Я села в кресло-качалку в ее маленькой детской в мансарде и читала ей сказку, пока не настала пора засыпать.
8. Ширшасана[10]
В День благодарения мы с Брюсом и Люси пошли в гости к моей матери. Кроме нас, там была куча моих двоюродных братьев и сестер. У меня их было столько, что пальцев на руках не хватило бы пересчитать. Пришлось бы подключать еще и пальцы ног. Пока я сидела в своем доме в Финни-Ридж, братья и сестры окружали меня огромной невидимой паутиной поддержки: среди них были общественный защитник, специалист по отлову собак, пожарник, мастер по укладке полов, банкир и много кто еще. Если что было нужно — один из них готов был прийти на помощь. Но обычно мы просто собирались вместе, чтобы посмеяться. Мне кажется, двоюродные братья и сестры лучше родных: как родные, они будут с вами всегда, но, в отличие от родных, вы не ненавидите друг друга и прощаете друг другу всё без вопросов.
Я рассказала своему брату Брэду, пожарнику, что начала ходить на йогу. И с откровенностью брата, к тому же выпившего кружку пива, он ответил:
— Йога — это гимнастика для людей с плохой координацией.
— Тебя послушать, так йога — это плохо.
Но на самом деле брат попал в точку. Я до сих пор задавалась вопросом, что же такое йога. Кажется, в Америке йога была всего лишь ненапряжным видом фитнеса для ленивых вроде меня. Позы йоги, выполнение которых оттачивалось и совершенствовалось тысячелетиями, были как гавань, пристанище.
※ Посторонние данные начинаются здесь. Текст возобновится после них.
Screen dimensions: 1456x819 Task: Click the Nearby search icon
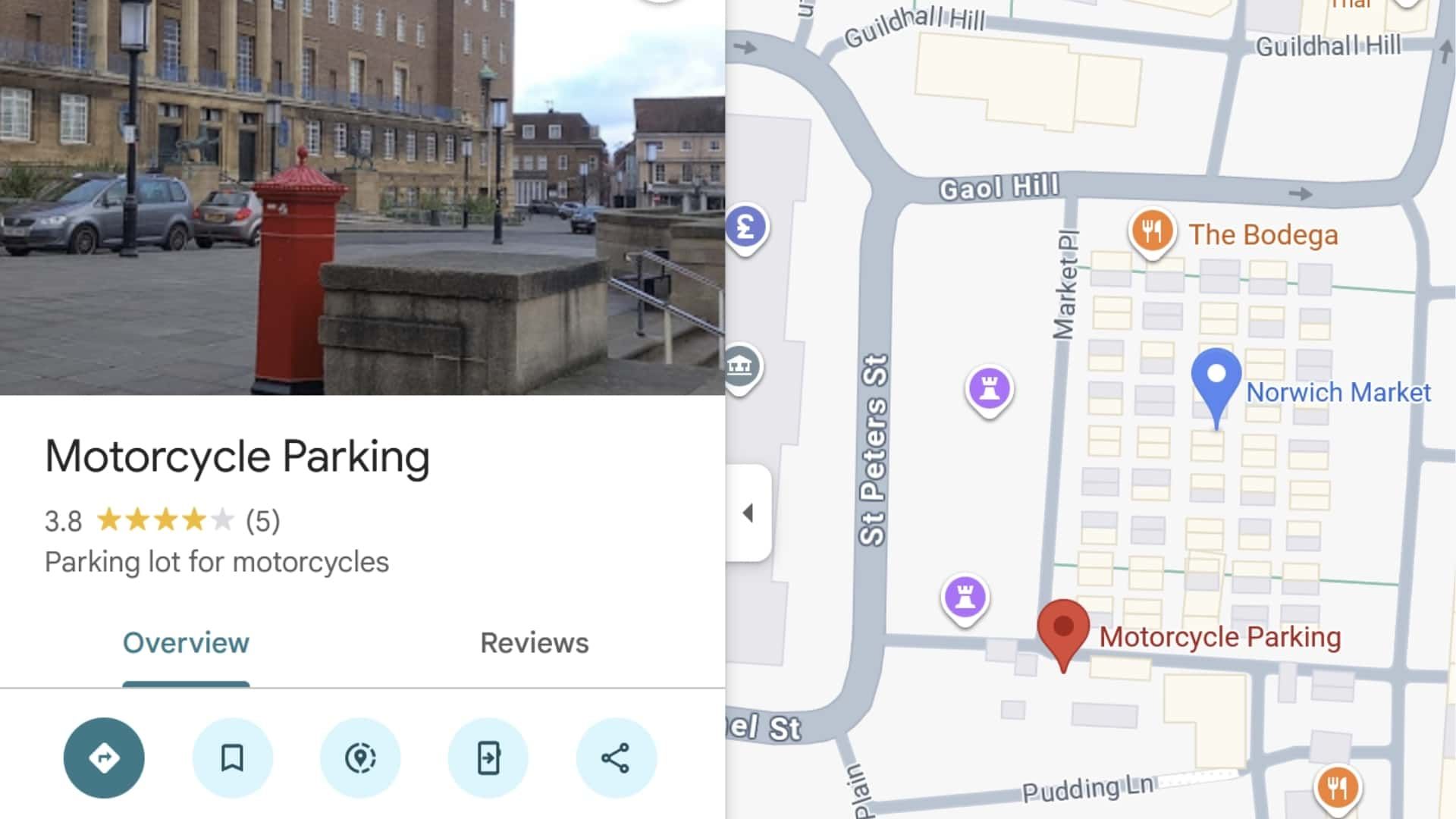pos(360,758)
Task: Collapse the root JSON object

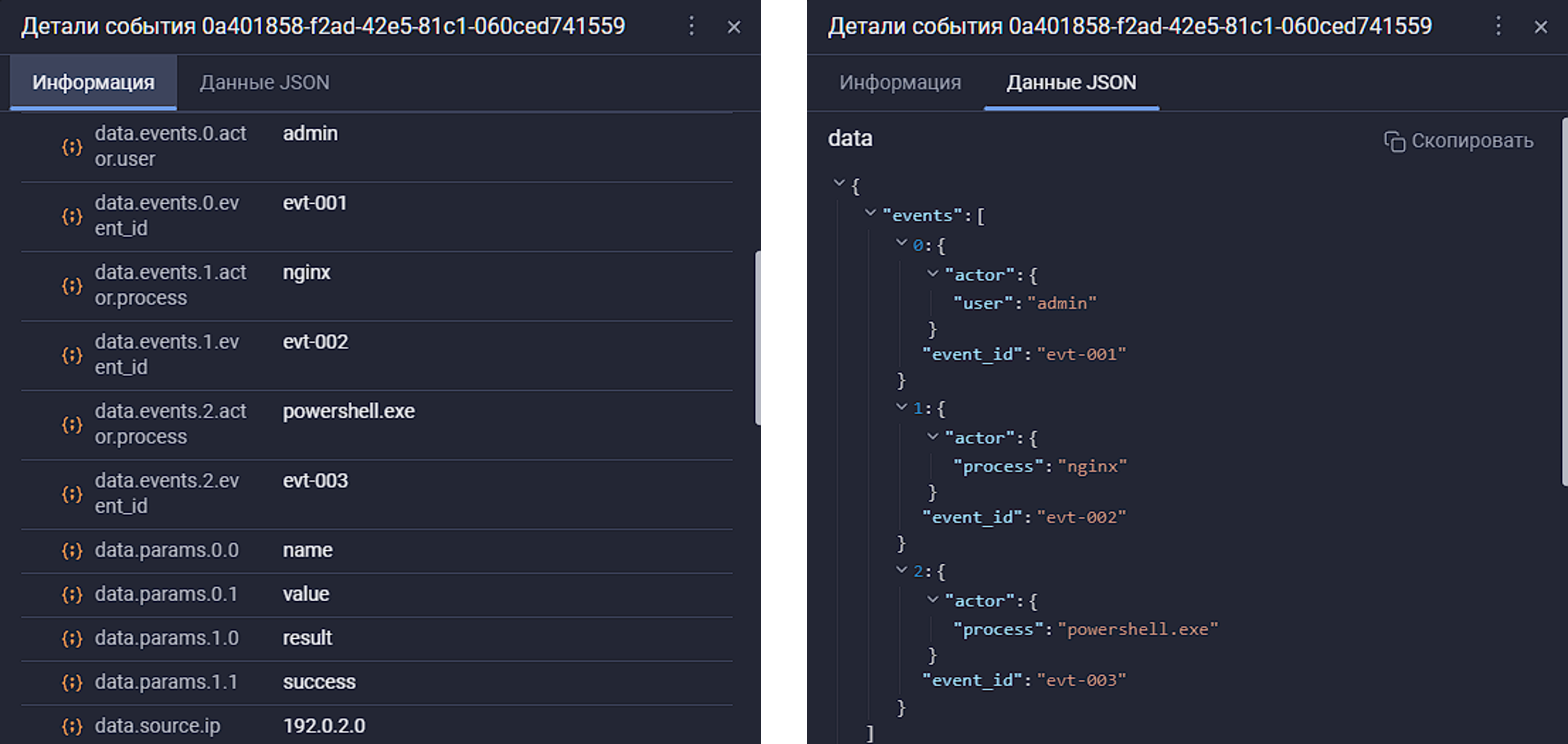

Одним словом, я не знала точно, что такое йога, но знала, что для людей с плохой координацией йога — спасение.
По крайней мере, так я считала, пока Фрэн не объявила, что мы будем делать ширшасану — стойку на голове. Меня переполнил такой дикий ужас, что всё вокруг стало, как в тумане. Словно зомби я прошагала по залу, подвинув коврик к стене и поставив руки для выполнения позы — как на эшафот взошла. В одном я не сомневалась: сейчас я сломаю шею.